__Data for review__
[Start of Attachment]

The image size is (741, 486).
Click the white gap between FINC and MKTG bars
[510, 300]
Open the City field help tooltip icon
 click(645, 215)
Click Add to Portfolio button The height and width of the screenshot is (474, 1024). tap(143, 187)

[End of Attachment]
[Start of Attachment]

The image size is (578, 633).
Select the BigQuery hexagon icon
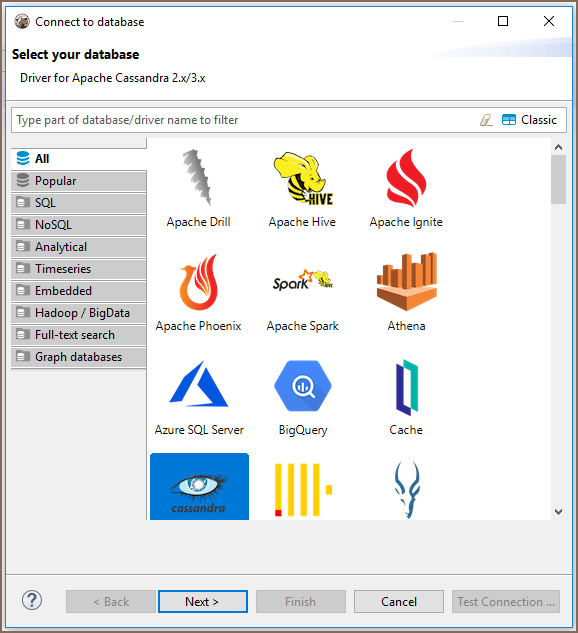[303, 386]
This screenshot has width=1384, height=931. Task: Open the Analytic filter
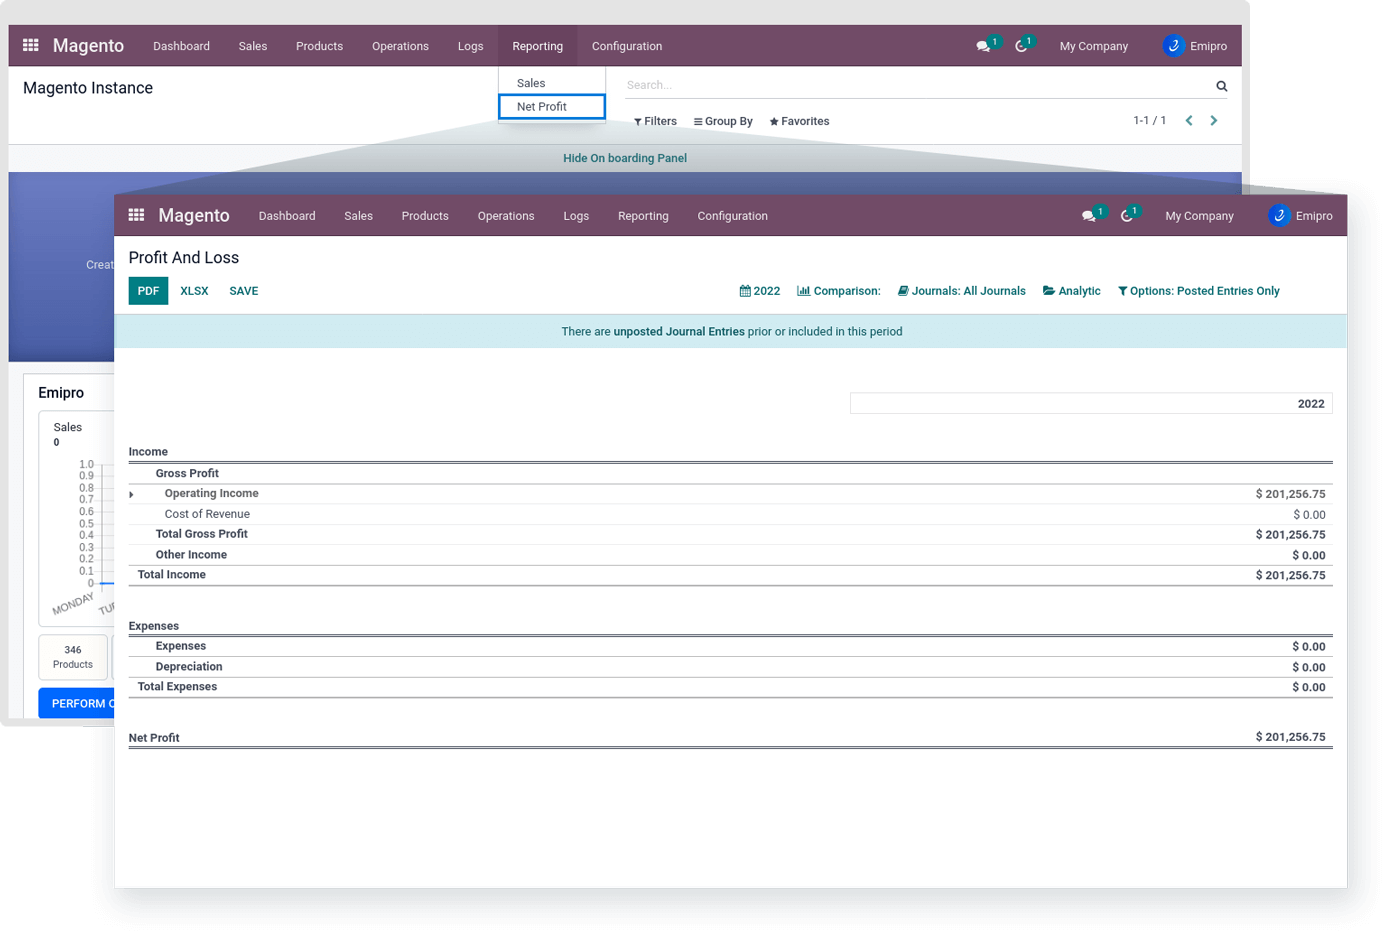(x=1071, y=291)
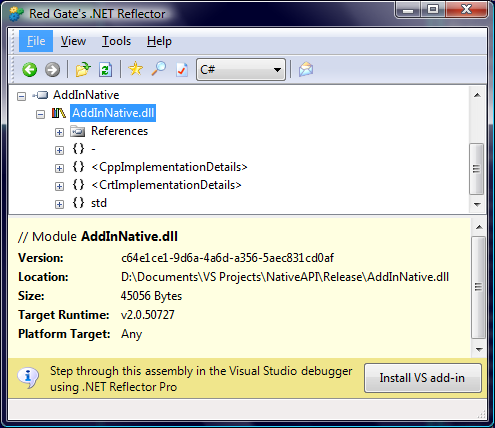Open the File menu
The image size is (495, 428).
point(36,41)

[End of Attachment]

__What the task asks__
Extract from the listing above the lines between the line containing "The image size is (741, 486)." and the line containing "Click Add to", keeping both of those lines. Output nothing else.

__Task answer__
The image size is (741, 486).
Click the white gap between FINC and MKTG bars
[510, 300]
Open the City field help tooltip icon
 click(645, 215)
Click Add to Portfolio button The height and width of the screenshot is (474, 1024). tap(143, 187)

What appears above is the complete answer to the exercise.